GIS is virtual world, a world that is represented by points, polygon, line and graph. Processing of these datasets has always been a challenge since the day GIS got established as a field. Processing of huge data has always been a long standing problem not only in traditional Information and Technology(IT) sectors but also in the Geo-Spatial domain. However recent development in the both hardware and software infrastructure has enabled processing of huge data sets. This has given big push and new direction to those industries which were marred by slow data processing capabilities. GIS industry as whole is not lagging behind to utilize this opportunity. According to McKinsey report, development in Big Data will set a new wave of innovation. This innovation would be felt all across the IT sector. Innovation in Big Data and GIS will bring lot of new players into the market.
GIS industry has its own nomenclature while dealing with Big Data. Huge data sets are called Spatial Big Data (SBD). This is the same term used by Dr Shashi Shekar of University of Minnesota. Big Data is conventionally defined by 3 V’s : Volume, velocity and variety. Spatial domain is also facing the problem of increase in size, variety and update frequency, which are exceeding the capacity of the commonly used spatial computing techniques, architecture, methodologies and software solutions.
Traditional spatial data genre are Raster, Vector and Graph ; SBD is becoming prevalent in all three genre. SBD of raster type includes satellite imagery, climate simulation, multiple and coordinated drone imaging system. SBD in vector type includes Taxi data of Uber, geo-located twitter data, gps data etc . SBD of graph data include electric grid data, road network data , supply chain network data, drone network data. SBD comes up with its own challenges; the challenges of lack of specialized systems, techniques and algorithms to support every type of SBD. Well-developed tools and concepts of Big Data like Map-Reduce technique, Hadoop software,Hive, HBase , Spark don’t support spatial or Spatio-temporal data directly. Most of SBD are processed either as non-spatial data or processed using some wrapper function which doesn’t bring down data processing time.
Limitation presented in the existing system has motivated many researchers to come up with extensions, products and architecture which would help is handling the spatial data in efficient manner. These include Spatial Hadoop, ESRI Tools for Hadoop, Hadoop GIS ,Parallel DB systems like Secondo, Couch DB etc.
Spatial Big Data Processing
21st century has started with exponential development of science and technology; this resulted in explosion of data. Data had volume, velocity, variability, value, valence and virtualization aspects attached with it. Until most recently, most of the data was never analyzed and most of time it was discarded. There was no operational method to fully utilize this huge data. This situation came to be known as “Big Data Problem”. Big Data problem not only reached door of IT companies but also reached administration, economy, sustainability, health care, research and development and all the industries that runs on machine world as described by C.L. Philip Chen in his article of 2014. This problem has also given opportunity for various organization to solve “Big Data problem” in their own way; like Google solved it using GFS, Social media giant Facebook used its own Big Data strategy and so did the WalMart. Most of initial Big Data problem were not in Geo-Spatial domain. However big data problem did touch NASA’s Center for Climate Simulation and Large Synoptic Survey Telescope (LSST).
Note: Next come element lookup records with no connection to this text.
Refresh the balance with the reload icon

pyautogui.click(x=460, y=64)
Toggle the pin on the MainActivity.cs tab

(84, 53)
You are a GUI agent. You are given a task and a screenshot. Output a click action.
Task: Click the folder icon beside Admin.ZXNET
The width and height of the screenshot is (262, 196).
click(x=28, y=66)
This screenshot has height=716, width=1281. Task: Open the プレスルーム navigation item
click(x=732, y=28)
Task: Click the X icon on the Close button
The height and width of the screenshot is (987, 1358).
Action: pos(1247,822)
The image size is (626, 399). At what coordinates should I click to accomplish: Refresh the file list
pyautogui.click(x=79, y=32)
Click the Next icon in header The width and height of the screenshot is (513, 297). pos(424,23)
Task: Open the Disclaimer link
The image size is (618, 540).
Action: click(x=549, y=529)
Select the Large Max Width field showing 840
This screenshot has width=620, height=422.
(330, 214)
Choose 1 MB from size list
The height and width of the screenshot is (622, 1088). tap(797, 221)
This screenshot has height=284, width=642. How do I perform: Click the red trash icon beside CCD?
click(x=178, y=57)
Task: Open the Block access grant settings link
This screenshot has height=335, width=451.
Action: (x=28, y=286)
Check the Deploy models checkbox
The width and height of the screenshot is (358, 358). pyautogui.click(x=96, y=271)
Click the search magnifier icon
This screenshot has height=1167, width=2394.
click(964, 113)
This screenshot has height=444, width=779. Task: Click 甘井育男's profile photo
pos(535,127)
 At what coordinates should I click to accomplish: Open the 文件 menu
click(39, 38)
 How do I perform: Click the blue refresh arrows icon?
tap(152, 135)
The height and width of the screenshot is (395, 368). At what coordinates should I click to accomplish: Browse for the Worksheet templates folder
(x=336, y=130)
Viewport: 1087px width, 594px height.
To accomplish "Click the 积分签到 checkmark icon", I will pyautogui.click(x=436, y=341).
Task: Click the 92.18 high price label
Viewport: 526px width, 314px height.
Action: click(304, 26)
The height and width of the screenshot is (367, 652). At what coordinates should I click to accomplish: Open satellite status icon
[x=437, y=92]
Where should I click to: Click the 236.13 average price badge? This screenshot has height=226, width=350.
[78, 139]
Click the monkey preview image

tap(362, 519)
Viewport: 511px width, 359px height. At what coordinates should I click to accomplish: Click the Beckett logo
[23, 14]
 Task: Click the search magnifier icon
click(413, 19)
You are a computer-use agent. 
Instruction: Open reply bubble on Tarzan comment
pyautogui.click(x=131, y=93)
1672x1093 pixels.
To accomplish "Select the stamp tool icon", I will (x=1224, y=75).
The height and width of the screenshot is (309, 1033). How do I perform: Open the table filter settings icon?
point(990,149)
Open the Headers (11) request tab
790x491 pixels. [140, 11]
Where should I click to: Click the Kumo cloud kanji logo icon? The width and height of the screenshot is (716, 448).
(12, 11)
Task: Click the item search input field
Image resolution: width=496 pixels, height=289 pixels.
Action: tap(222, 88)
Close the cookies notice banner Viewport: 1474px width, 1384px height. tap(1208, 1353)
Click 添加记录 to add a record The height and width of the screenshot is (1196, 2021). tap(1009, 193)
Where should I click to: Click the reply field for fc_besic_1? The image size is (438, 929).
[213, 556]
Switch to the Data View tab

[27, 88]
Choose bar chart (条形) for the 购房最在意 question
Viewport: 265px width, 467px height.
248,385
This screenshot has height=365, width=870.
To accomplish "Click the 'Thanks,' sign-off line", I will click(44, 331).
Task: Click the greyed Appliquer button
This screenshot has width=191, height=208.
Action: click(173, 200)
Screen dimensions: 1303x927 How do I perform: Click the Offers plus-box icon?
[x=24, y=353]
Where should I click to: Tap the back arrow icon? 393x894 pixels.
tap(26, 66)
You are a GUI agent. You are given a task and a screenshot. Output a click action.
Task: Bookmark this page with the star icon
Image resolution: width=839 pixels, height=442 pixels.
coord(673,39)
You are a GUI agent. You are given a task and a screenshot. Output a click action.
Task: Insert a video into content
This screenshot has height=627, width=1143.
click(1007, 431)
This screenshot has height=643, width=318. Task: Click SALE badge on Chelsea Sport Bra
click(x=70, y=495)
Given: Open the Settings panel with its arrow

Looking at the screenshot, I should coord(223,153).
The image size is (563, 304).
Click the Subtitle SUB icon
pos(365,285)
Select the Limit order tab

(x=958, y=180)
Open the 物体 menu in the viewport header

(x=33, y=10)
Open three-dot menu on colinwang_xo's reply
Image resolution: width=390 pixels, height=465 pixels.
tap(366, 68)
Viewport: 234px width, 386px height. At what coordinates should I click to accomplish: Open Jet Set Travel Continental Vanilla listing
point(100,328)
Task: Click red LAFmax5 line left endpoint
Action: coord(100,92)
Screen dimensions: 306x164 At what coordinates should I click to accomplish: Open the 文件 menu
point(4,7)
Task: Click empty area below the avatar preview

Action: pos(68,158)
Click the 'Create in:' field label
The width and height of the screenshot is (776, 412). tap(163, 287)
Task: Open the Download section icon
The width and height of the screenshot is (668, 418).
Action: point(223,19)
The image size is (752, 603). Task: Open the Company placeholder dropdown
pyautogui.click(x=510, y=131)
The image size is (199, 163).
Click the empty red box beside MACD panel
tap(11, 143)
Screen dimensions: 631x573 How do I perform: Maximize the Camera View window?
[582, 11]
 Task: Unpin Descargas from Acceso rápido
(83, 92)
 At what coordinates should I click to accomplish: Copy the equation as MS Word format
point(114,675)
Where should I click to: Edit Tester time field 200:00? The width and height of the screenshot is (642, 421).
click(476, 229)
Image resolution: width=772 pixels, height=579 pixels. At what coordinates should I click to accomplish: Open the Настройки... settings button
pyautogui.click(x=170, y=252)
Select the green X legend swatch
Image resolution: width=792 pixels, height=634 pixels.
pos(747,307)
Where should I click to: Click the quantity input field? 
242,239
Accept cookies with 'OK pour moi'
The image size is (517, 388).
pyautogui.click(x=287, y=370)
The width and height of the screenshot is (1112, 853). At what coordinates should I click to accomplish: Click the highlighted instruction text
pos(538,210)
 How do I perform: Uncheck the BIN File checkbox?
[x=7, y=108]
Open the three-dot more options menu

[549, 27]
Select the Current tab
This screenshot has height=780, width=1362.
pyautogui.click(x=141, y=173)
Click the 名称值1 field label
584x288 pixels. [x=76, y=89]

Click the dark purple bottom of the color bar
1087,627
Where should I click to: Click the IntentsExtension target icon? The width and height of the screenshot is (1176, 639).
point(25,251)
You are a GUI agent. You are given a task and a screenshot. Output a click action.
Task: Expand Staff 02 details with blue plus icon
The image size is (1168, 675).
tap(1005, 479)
A Google paper on Data processing using large cluster published in 2005 would go on to change the way how data processing would be seen in the future. It define new Processing method i.e. Map-Reduce Framework (“MapReduce is a programming model and an associated implementation for processing and generating large data sets”). This paper defined what Map and what Reduce function stands for. As definition it gave it as “a map function that processes a key/value pair to generate a set of intermediate key/value pairs, and a reduce function that merges all intermediate values associated with the same intermediate key”. Programs written in this model will automatically parallelized and can be run on large cluster of desktop machines without high end configuration. Basically if you want to run Map-Reduce function, the real world task must be converted into Map-Reduce function type, else it would be tough to implement this model. Fortunately most of the real world task can be converted into Map-Reduce function type.
If Map-Reduce framework is to be utilized then Geo-Spatial big data problem must be converted into 2 set of functions : one doing Mapping and other doing reducing. Once this is done then system will take care of run-time data partitioning, scheduling of programs to be executed across the cluster, fault tolerance and inter-machine communication.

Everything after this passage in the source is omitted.